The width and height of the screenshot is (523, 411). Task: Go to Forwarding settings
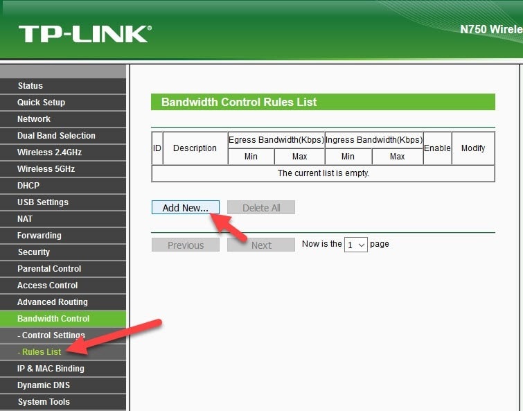click(39, 236)
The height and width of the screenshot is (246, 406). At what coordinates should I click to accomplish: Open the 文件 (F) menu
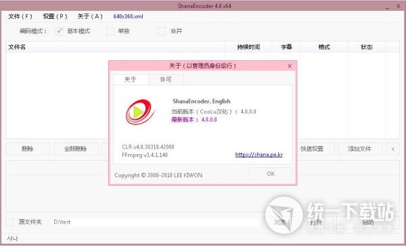tap(20, 16)
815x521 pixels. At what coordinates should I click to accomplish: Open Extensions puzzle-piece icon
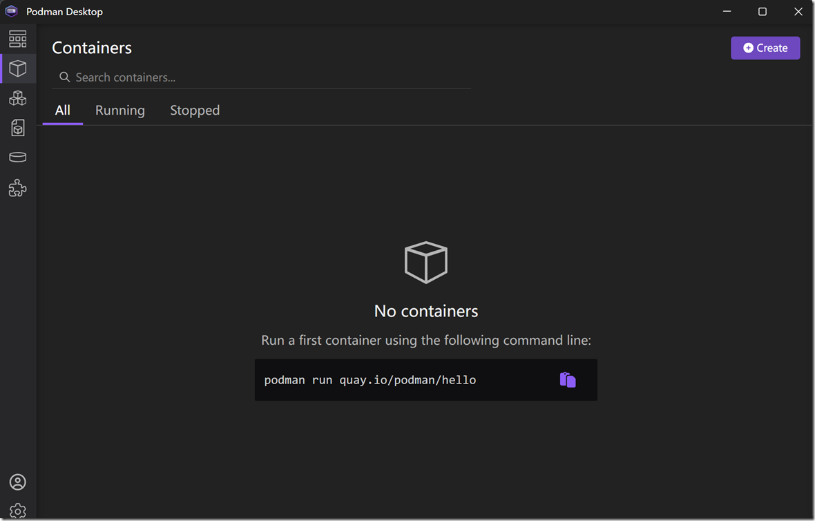[x=18, y=188]
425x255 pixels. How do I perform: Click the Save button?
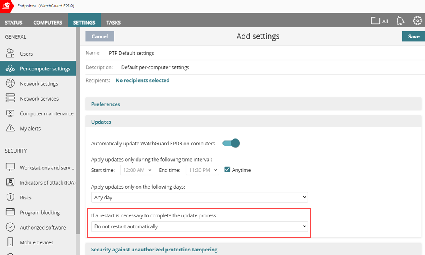click(413, 36)
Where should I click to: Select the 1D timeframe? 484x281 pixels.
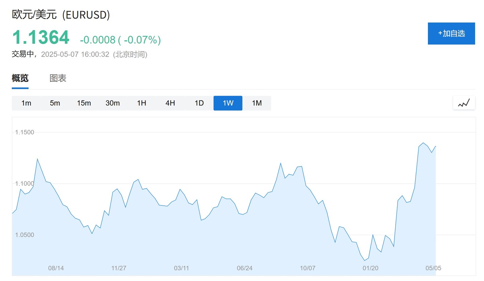(x=199, y=103)
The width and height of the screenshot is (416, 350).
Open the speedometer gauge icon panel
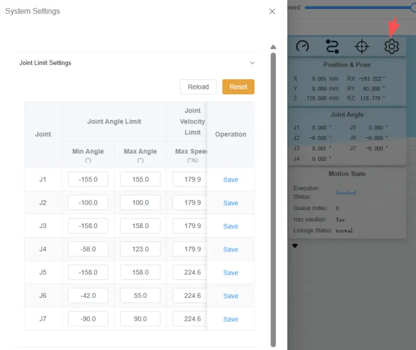pos(302,46)
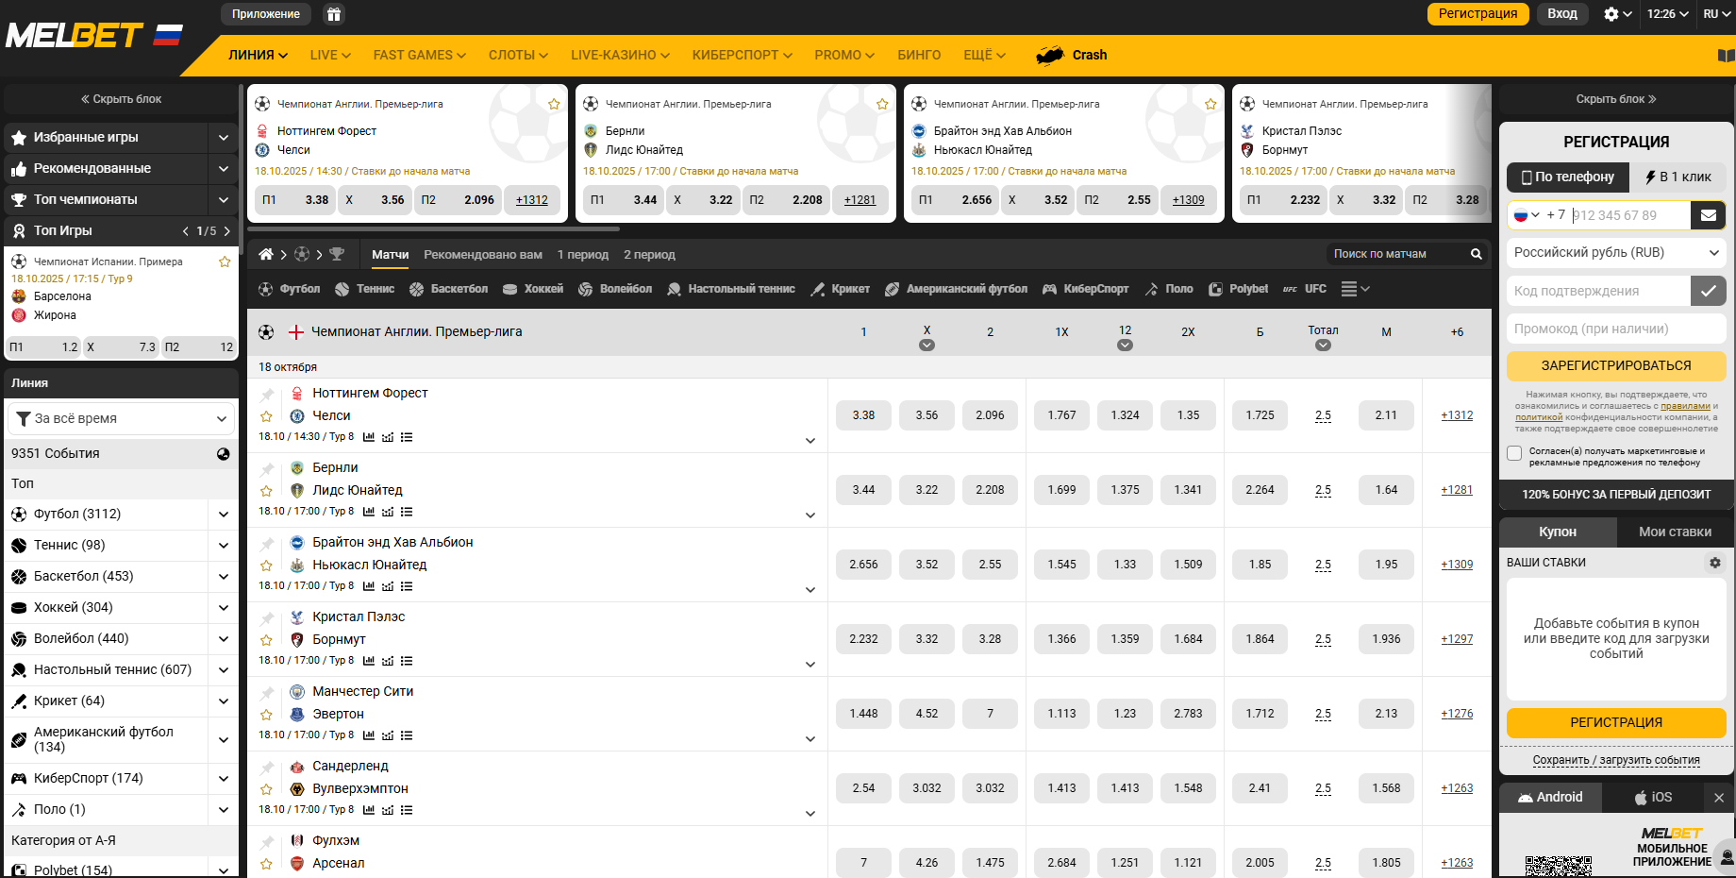
Task: Tick the marketing offers consent checkbox
Action: pos(1514,453)
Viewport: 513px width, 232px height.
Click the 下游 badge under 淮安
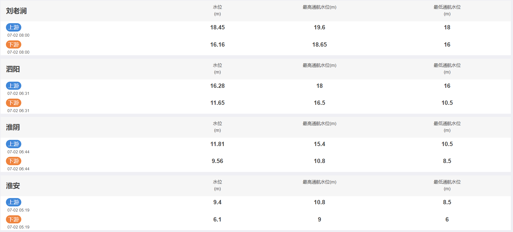(x=14, y=219)
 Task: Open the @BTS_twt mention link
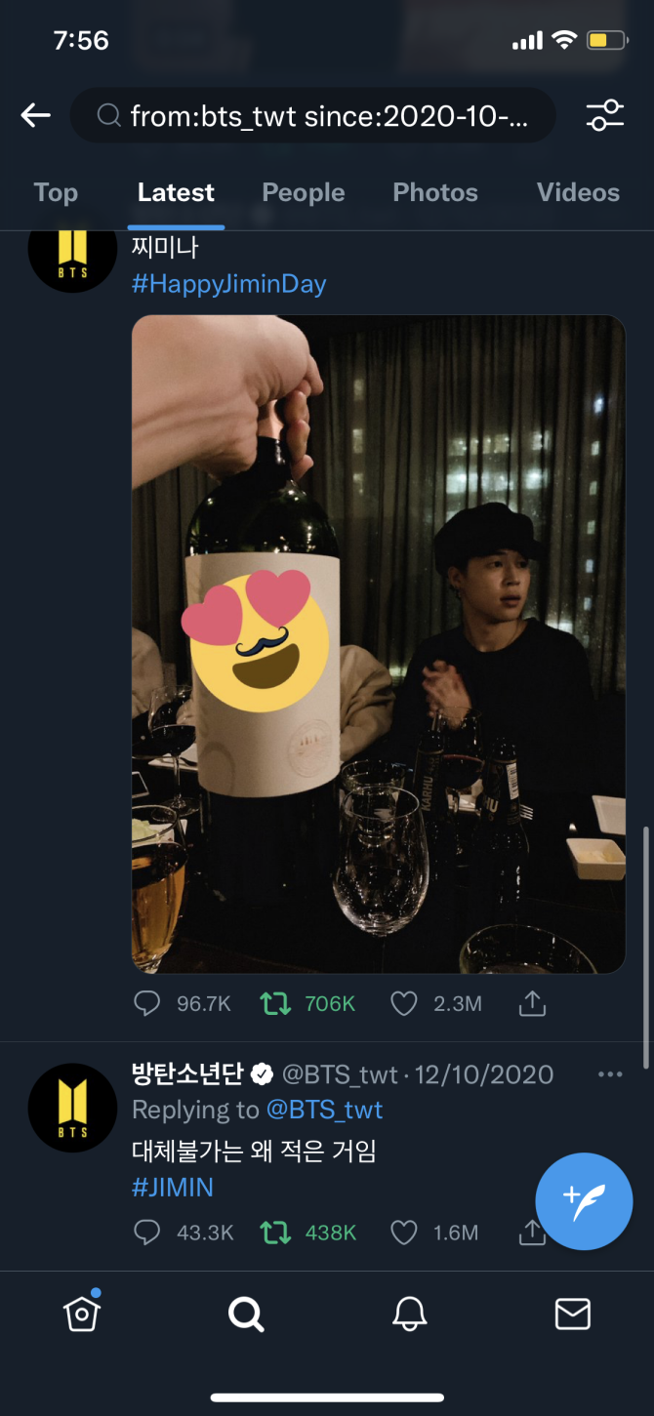point(324,1110)
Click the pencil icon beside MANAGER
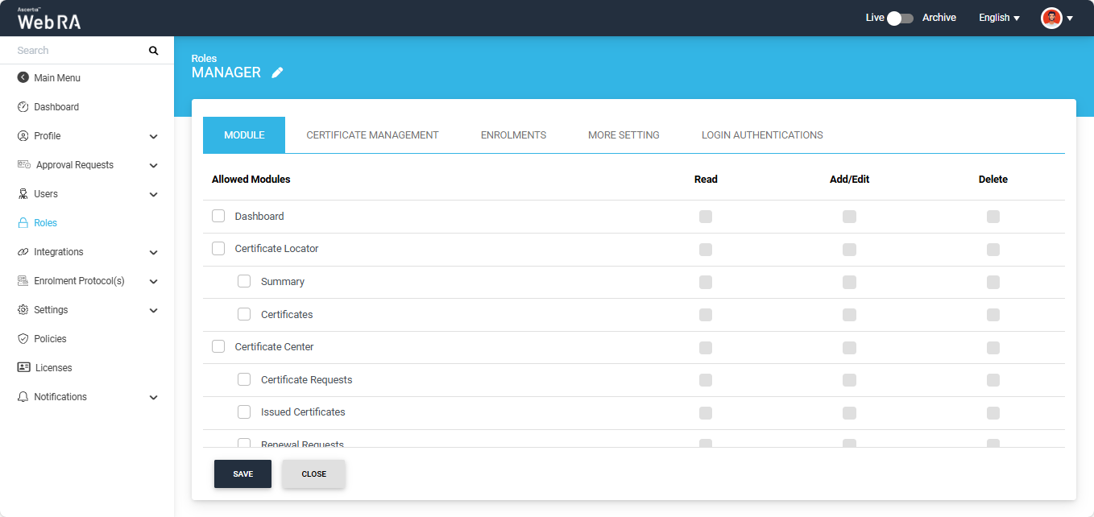This screenshot has height=517, width=1094. click(x=277, y=72)
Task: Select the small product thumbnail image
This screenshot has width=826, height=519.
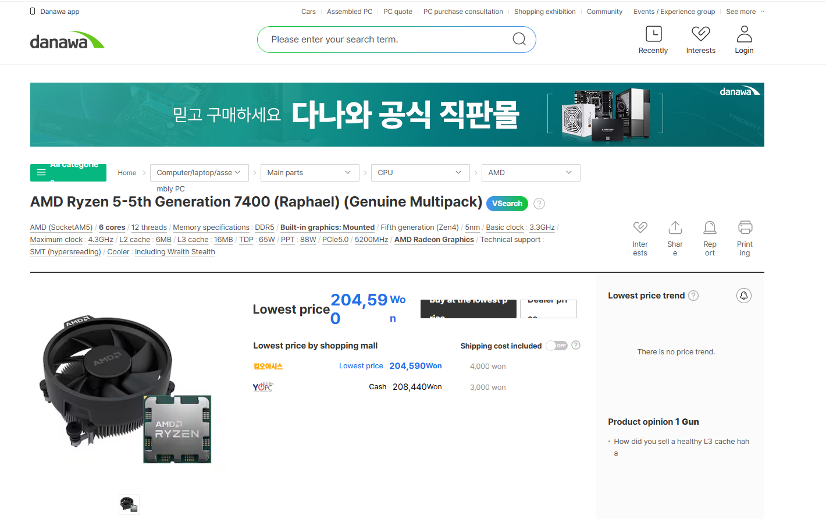Action: [x=129, y=504]
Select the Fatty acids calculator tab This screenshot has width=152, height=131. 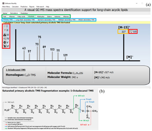point(21,17)
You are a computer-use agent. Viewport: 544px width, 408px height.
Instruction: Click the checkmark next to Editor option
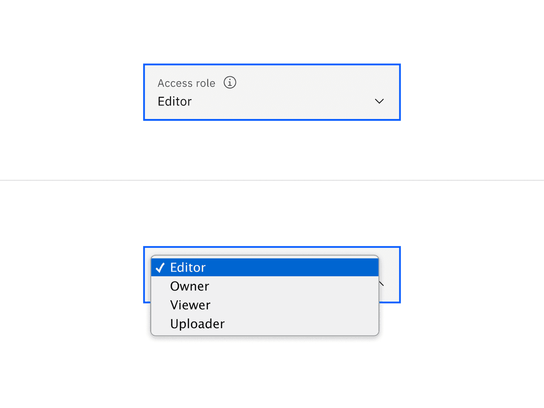[x=160, y=267]
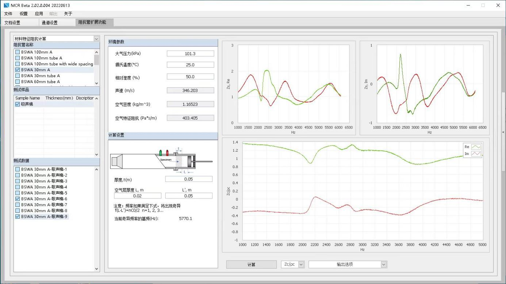
Task: Uncheck the 吸声棉 sample checkbox
Action: (18, 104)
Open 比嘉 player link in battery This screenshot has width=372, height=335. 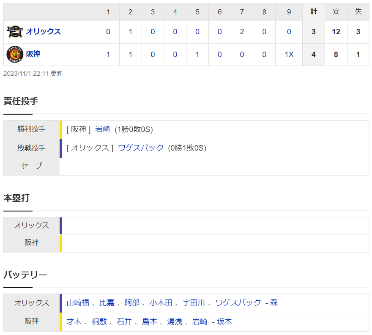107,303
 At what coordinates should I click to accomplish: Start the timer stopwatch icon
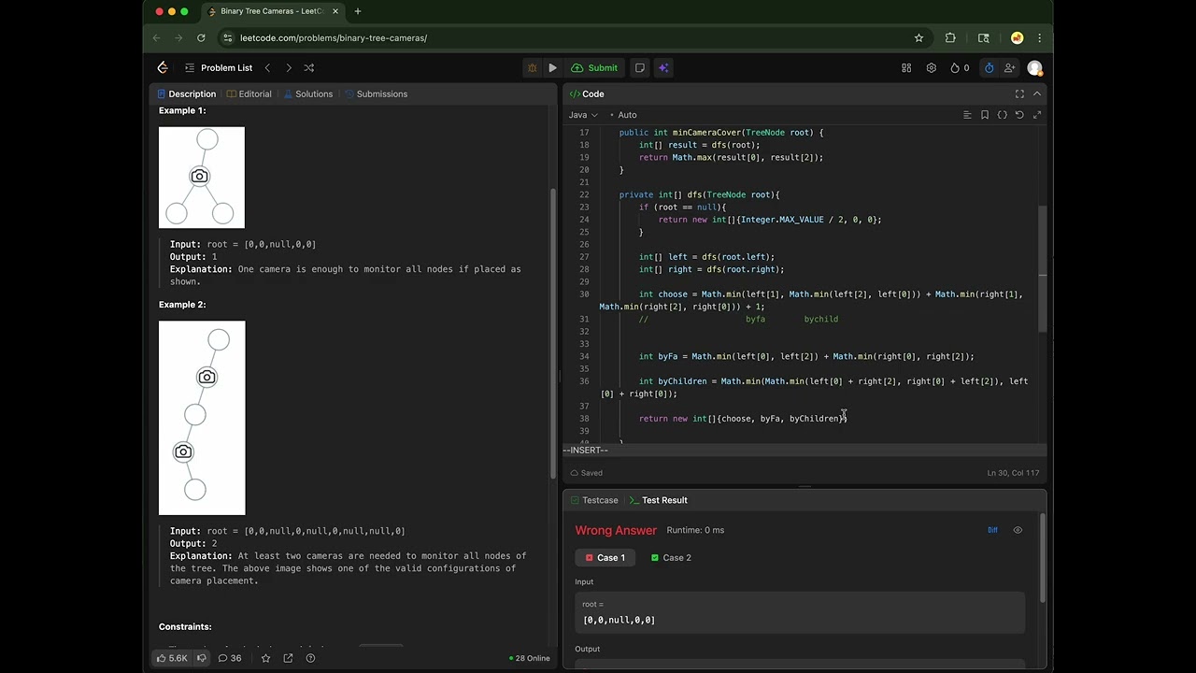(990, 67)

────────

Task requirements: Copy the material word for word, from the line with "815x521 pixels. At" to the line with "Action: pos(1514,453)", including both of those lines. Leave the pictures out.

Solution:
815x521 pixels. At what coordinates should I click to accomplish: Open Extensions puzzle-piece icon
[x=18, y=188]
425x255 pixels. How do I perform: Click the Save button?
click(413, 36)
Where should I click to: Select the 1D timeframe? 484x281 pixels.
(x=199, y=103)
The width and height of the screenshot is (416, 350).
Open the speedometer gauge icon panel
pos(302,46)
Task: Tick the marketing offers consent checkbox
Action: pos(1514,453)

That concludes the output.